Ağustos 10, 2007, 02:10:46 ös
Yanıtla #50
  • Ziyaretçi

Alıntı
"böyle bir yaklaşımla işi çözemeyiz bence, çünkü siz bu ifadeyi kullandığınızda karşı taraftaki kişinin eline çok güçlü bir koz geçer ve şu soruyu sorar "hitler'de 6 milyon yahudiyi katletti, bunun bir soykırım olduğundan kimsenin şüphesi yok... sizin yaklaşımınızla yahudi soyu devam etmemeliydi. ozaman siz holokostuda mı görmezden geleceksiniz?"

SOYKIRIM  değil, sonuçta 1915'te gerçekleşen bir tehcir uygulaması var, bunun haklı gerekçeleri de mevcut, ancak o uygulamada ermenilere karşı girişilen lokal rinç girişimleri ve tehcir sebebiyle ermenilerde zayiat söz konusu... bunu kabul edelim..."


Sayın Skull yanlışınız var bugün soykırım çok yanlış anlamlarda kullanılıyor.

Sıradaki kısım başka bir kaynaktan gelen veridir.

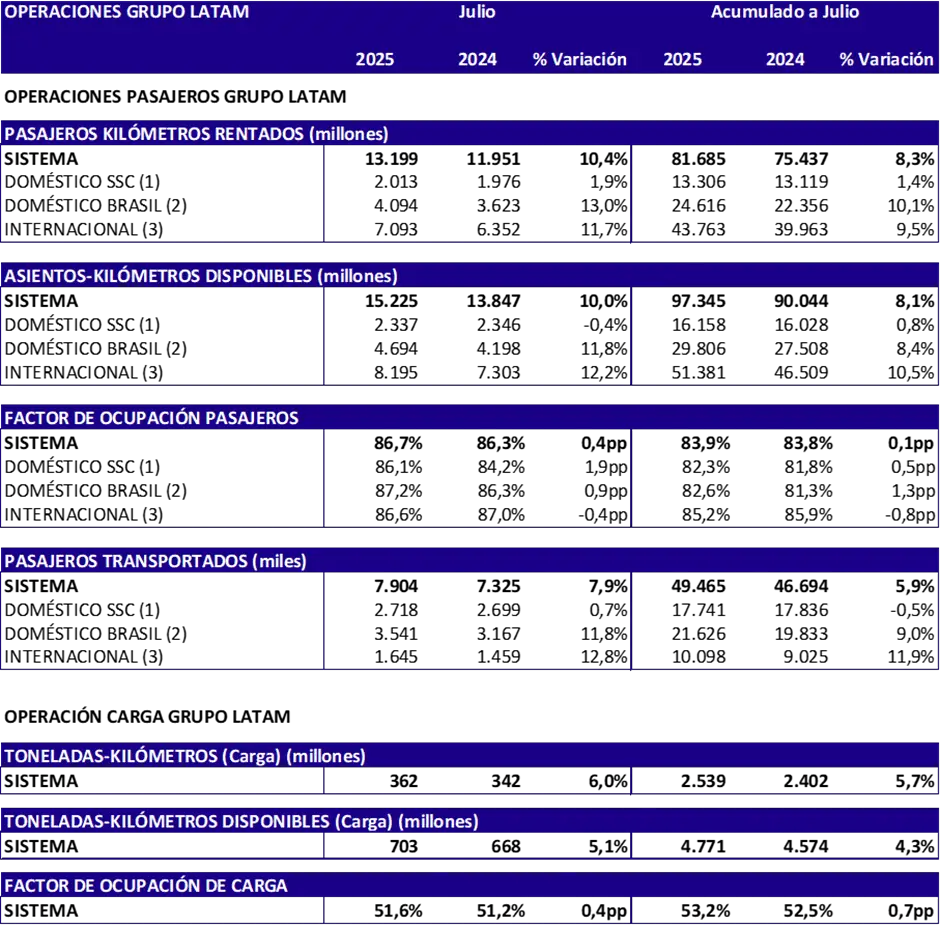Click the OPERACIONES GRUPO LATAM title

click(127, 12)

Tabiki soykırıma uğrayan kişilerin soyları devam etmez. Bu toplu bir katliam demektir. Elbette tehcir sebebiyle ermenilerde zaiyatlar olmuştur. Lakin bu kabul edildiği dakikada ermeniler aha işte bize soykırım yapılmıştır diyeceklerdir. Ermenilerin Doğu Anadolu'da savaş ve göç sırasında kayıplar verdikleri doğrudur. Ancak bu kayıplar, Doğu Anadolu'da yaşanan savaş ve isyanlar nedeniyle asayişin sağlıklı olarak sağlanamaması, araç, yakıt, gıda, ilaç yetersizliği, ağır iklim koşulları ile tifüs gibi salgın hastalıklar nedeniyle meydana gelmiştir. Hiçbir şekilde kasıtlı ve planlı bir katliam söz konusu değildir.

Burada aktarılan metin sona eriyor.